Excerpted text:
## Start

Cracking the myths of change management: part 1

“The only constant is change” if I hear this well-worn platitude one more time I am going to become a hermit on Seroe Crystal in Aruba and stare out at the sea in contemplation of nature for the rest of my life. There are too many myths surrounding the discipline of change management, and in this series I would like to shake your cage as well as my own, face these myths head on and offer some practical alternatives. And get you in on the act through your responses. Shall we?

Change management myth number 1: “You can actually manage change.”

This is a complete and utter fallacy if you take it to mean that you can manage how, when and to what extent people change.

Here’s the insight that continually escapes those well-meaning process fans who throw slide-decks, required training and town halls at people who are expected to magically change their working lives once enlightened by all this well thought out information: people manage change themselves, oftentimes by themselves.

They have been doing so since birth – consider the fact that from the moment you are born you change – and to the best of your knowledge you handle this, time and again, learning by doing, by getting up after falling down, and deciding for or against taking on board what others are telling you. People do not need you to manage them through that process – in fact, you’ll disempower them if you do.

So what can you manage? The conditions under which people change:

You can ensure that the why, what and how of the change is made available in interactive dialogue form.

You can build an infrastructure of early adopters who have already seen the light and who can function as beacons for those not yet ready to take the change on board.

You can build the storyline of the change together with people who will be impacted by it and who know much more than you ever will what it will mean on the floor.

You can realize that anyone going through a change needs to first understand it, then form a perspective (opinion), share that perspective with others (alignment) and then become ready to act. Adjust your moments of communication and workshopping. Communicate accordingly and have dialogues so they can internalize the change through repetition and go through the four steps just outlined.

You can involve impacted stakeholders to create stakeholder journeys which clarify what the change process looks like over time, what actions will be taken, what outcomes are expected and so on.

Change management myth number 2: “If we follow the steps and show the steering committee that we have created the change deliverables we will be just fine: tick in the box is the ticket.”

## End

Stored records:
## Start

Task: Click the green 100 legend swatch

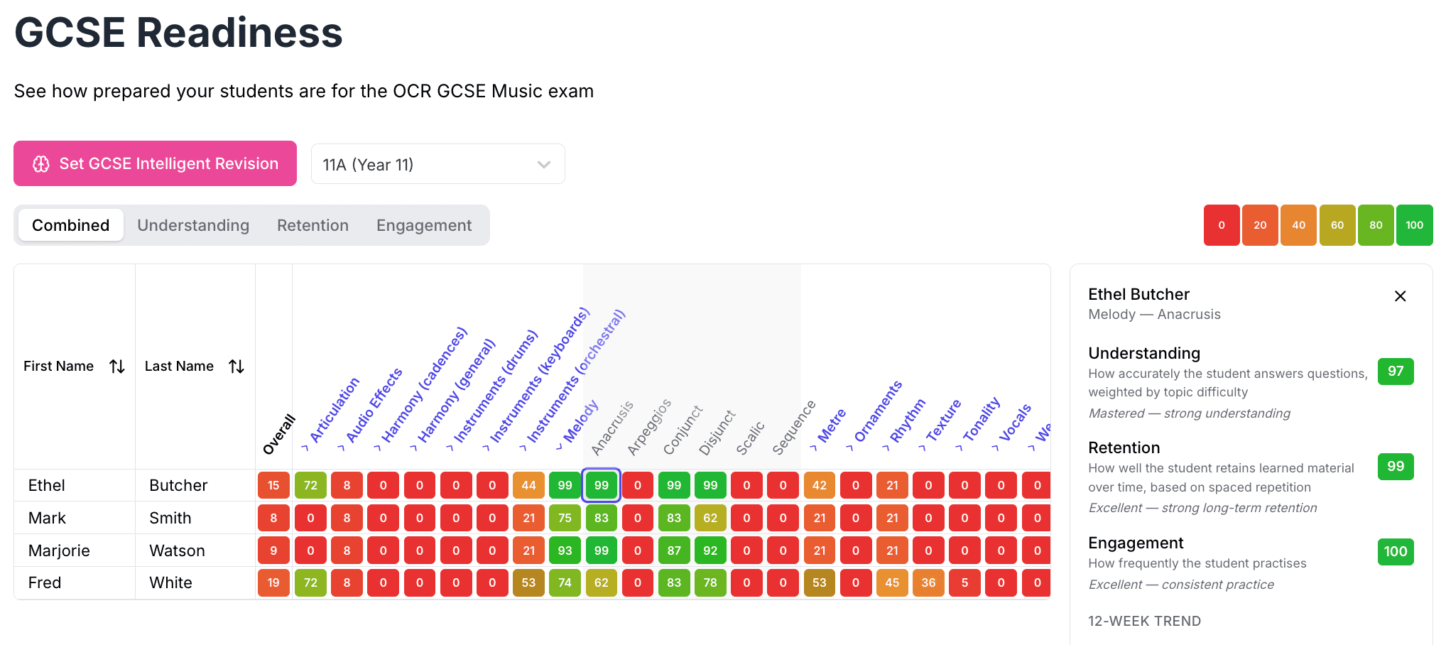Action: tap(1414, 225)
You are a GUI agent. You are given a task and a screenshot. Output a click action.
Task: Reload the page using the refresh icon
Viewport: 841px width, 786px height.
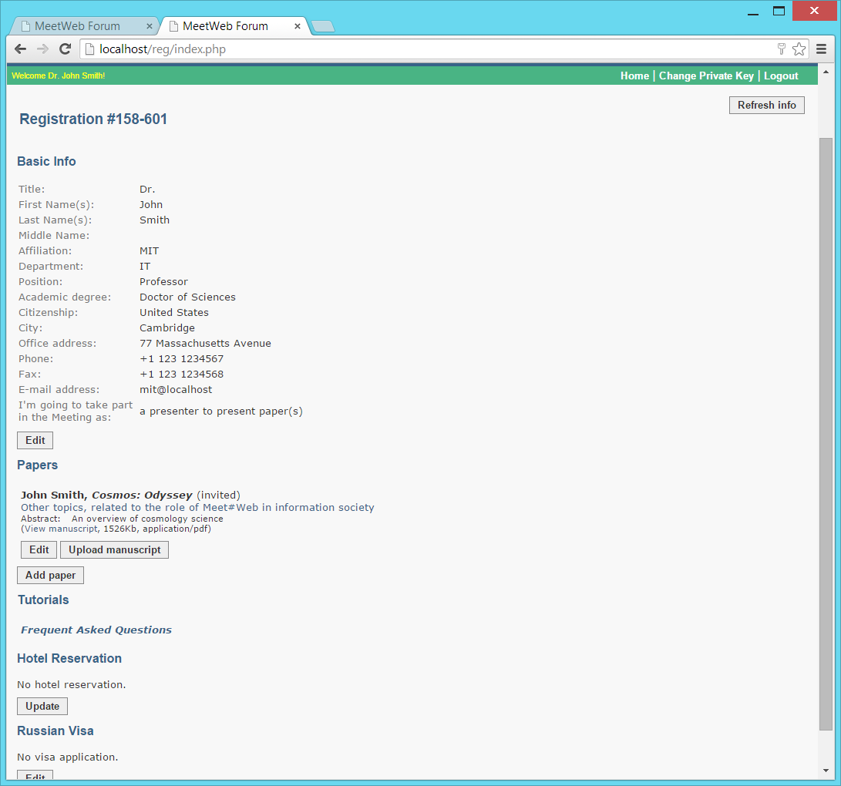click(x=65, y=49)
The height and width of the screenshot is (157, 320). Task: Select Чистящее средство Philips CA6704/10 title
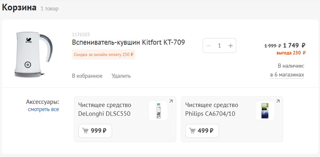212,109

## End

Tasks to carry out:
1. In the change management post, list the four steps that anyone going through a change needs to go through.
2. According to the change management post, where would the writer become a hermit after hearing "The only constant is change" one more time?
3. Carry the change management post forward from its last line.
The rows are separate material and have no connection to the change management post.

Responses for each task:
1.
1. Understand the change.
2. Form a perspective (opinion).
3. Share that perspective with others (alignment).
4. Become ready to act.

2. On Seroe Crystal in Aruba.

3.
The number of times I have seen good professionals completely space out when I asked them what they actually did with the stakeholder analysis or the impact analysis once it had been completed is too big to mention here. So I won’t. But I will say this: if you do not activate your change deliverables, then you might as well save yourself the time spent in making them.

So what does that mean? In terms of a stakeholder analysis: it actually serves as a compass for your engagement actions towards individual stakeholders and stakeholder groups. And that means that you sit down with your team on a weekly basis to walk through each stakeholder or stakeholder group, review what actions have been taken, what the response was and what needs to be done next, according to the team and according to representative stakeholders who close the loop with you every time there is an activity.

When it comes to an impact analysis, this document also contains the mitigation actions you define to help people with change impact: these can range from a coffee corner dialogue to a workshop, to peer to peer coaching, to training etc.

These actions need owners, they need to become part of the project plan and they too need to be executed and then discussed in terms what was achieved, where the gaps are, what still needs to be done. In that sense, change management is not an on-top of for the project team: it is an integral part of what they live, breathe and do to achieve lasting results.

Change management myth number 3: “Training, reward and recognition and consequences will ensure sustainable change in business results and behavior.”

Does that mean that educating folks, giving them bonuses or a pat on the back or a pat on the back or a kick in the you-know-what are useless in driving sustainable change? Not at all! But all of these tactics enable what I would like to call “the one-off”.

A solid training will enthuse people and enable them to take a few steps towards improving the way they work. At least once. At least for a few days or weeks. A reward in any form will motivate you for a while, at least until you get used to it. And being recognized that one time (as opposed to all the other times that you weren’t) for doing something will make you feel good. For a few seconds.

And then reality sets in. As well as the risk of falling back into old habits – because what we are used to doing is physically wired into our brains much more strongly than the tenuous connections that were formed through doing and experiencing work in a new way.

So here’s the kicker: in addition to training, reward and recognition, and clear consequences to not buying into a change, you need to ensure that there is an infrastructure, a cadence, and a keystone habit which sustains both the underpinning behavior and the resulting business outcome over time.

How do you do that? I like to call it the guardian system. And yes, those of you proficient in Lean will grin when you read this because it is very similar to the peer-to-peer system which upholds that particular discipline.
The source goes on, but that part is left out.